George (I’m sure he thinks) cleverly applies the worst excesses of the shooting industry as if it were reflective of all shoots everywhere, which is far from the truth. It is an effective tactic that appeals to the casual reader and is unlikely to be researched or questioned by his audience.
recent studies have shown raptors doing very well on several managed grouse moors
He claims grouse moors are ‘black holes for golden eagles and hen harriers’, when recent studies have shown raptors doing very well on several managed grouse moors and very poorly on those ‘managed’ by anti-shooting organisations, like the RSPB.
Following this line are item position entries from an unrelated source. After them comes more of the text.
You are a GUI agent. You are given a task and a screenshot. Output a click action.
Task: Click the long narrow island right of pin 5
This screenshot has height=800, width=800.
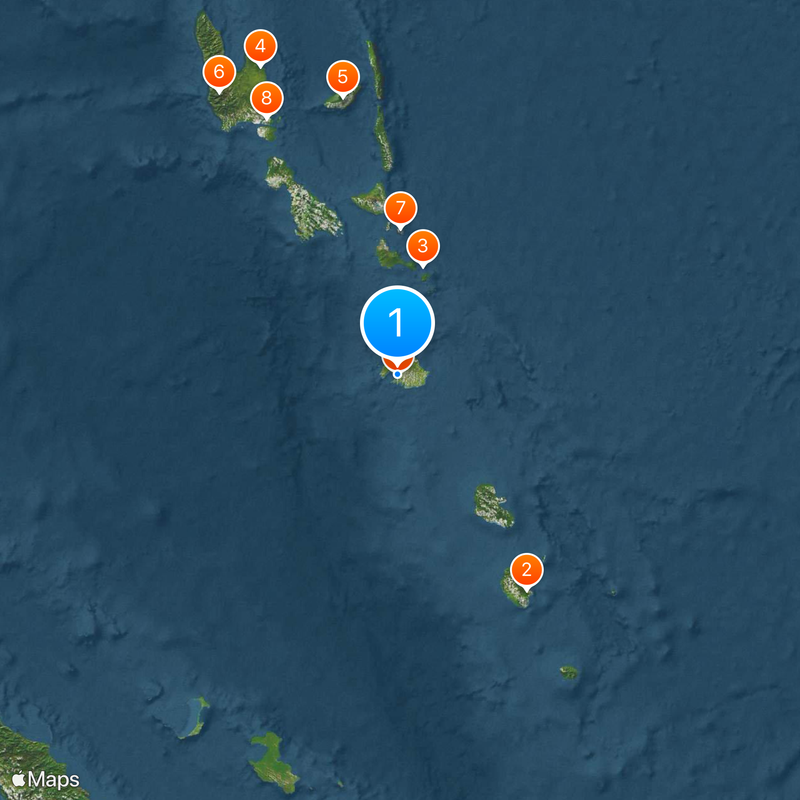pos(375,70)
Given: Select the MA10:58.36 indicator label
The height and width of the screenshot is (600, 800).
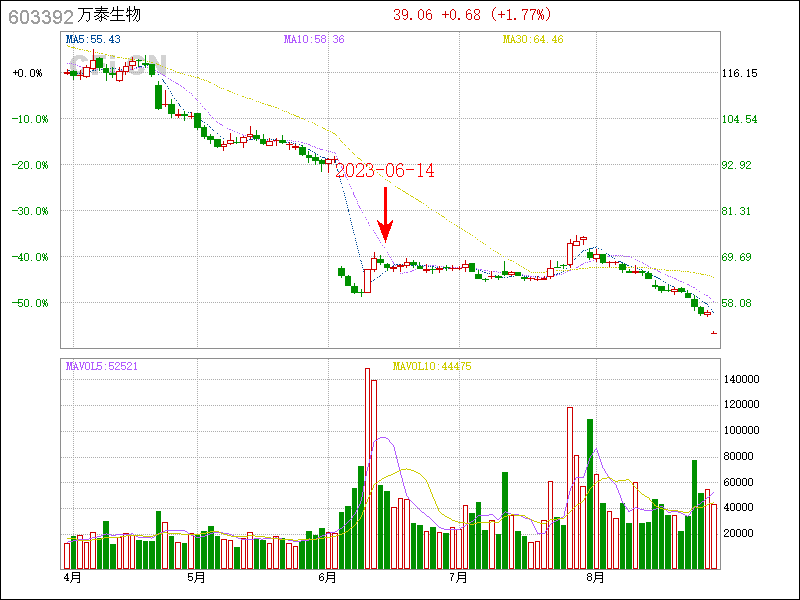Looking at the screenshot, I should pos(314,39).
He paints a grotesque picture, a caricature of countryside management, in which wholesale, gratuitous ’slaughter’ is bestowed upon every living creature by bloodthirsty gamekeepers, when the reality is that the rats, corvids and stoats that he would let have free reign in his laissez faire rural utopia cause havoc to the fortunes of species that need our support in order to survive at all.
As George’s article trundles to its feeble conclusion, he likens country sports participants to what he claims is their origin: ‘the 1850s, coincided with the mass laughter of humans’ and colonial wars ‘in which the British laid waste to other civilisations, the mindset (of bird shooters and war mongers) was much the same’; thereby getting-in a little, fashionable British history-bashing, which will gain him kudos in all his preferred circles and equating a much-loved and healthy recreation with wars of conquest. Nice try George but a bit of a stretch!
What George actually hates is people participating (on their own property) in a time-honoured and sustainable recreation that has preserved the British countryside as a diverse and wildlife-hospitable environment for generations; in the face of industrial farming, the pressures of poaching and pollution from wider society and for daring to enjoy the pursuit and harvesting of wild animals for food, while taking pride in executing the necessary skills to do it with some style and sportsmanship.
Now, back to that shooting challenge: George, shall I let Rachel know you are coming and get my cheque book out?